EXERCISE AIM: Go through the lines below. Copy those with "screenshot".

INPUT DATA:
#####
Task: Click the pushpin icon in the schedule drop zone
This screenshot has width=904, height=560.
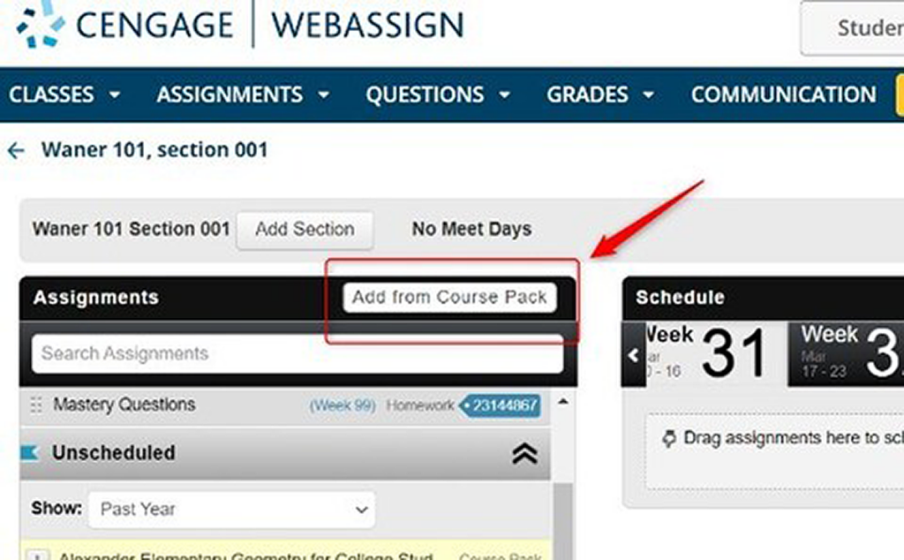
#####
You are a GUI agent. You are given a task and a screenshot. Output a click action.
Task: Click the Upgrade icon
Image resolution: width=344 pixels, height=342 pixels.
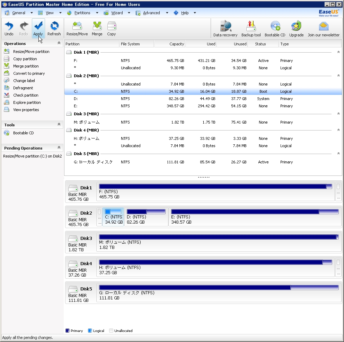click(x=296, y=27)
#####
COMPLETED EXERCISE:
This screenshot has width=904, height=560.
You are a GUI agent. You are given a task and a screenshot. Output a click action.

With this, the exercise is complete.